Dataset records

▶

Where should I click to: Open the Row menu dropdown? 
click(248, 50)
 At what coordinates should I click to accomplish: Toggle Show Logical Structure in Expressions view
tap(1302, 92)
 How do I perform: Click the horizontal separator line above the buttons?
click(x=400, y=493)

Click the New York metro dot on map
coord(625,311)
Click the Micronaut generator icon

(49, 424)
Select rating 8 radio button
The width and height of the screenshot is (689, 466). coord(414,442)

◀

Copy out, word for word, the lines of the items from the one containing "Click the New York metro dot on map" through the final line of the items, with both ends included.

(Completed exercise)
Click the New York metro dot on map
coord(625,311)
Click the Micronaut generator icon

(49, 424)
Select rating 8 radio button
The width and height of the screenshot is (689, 466). coord(414,442)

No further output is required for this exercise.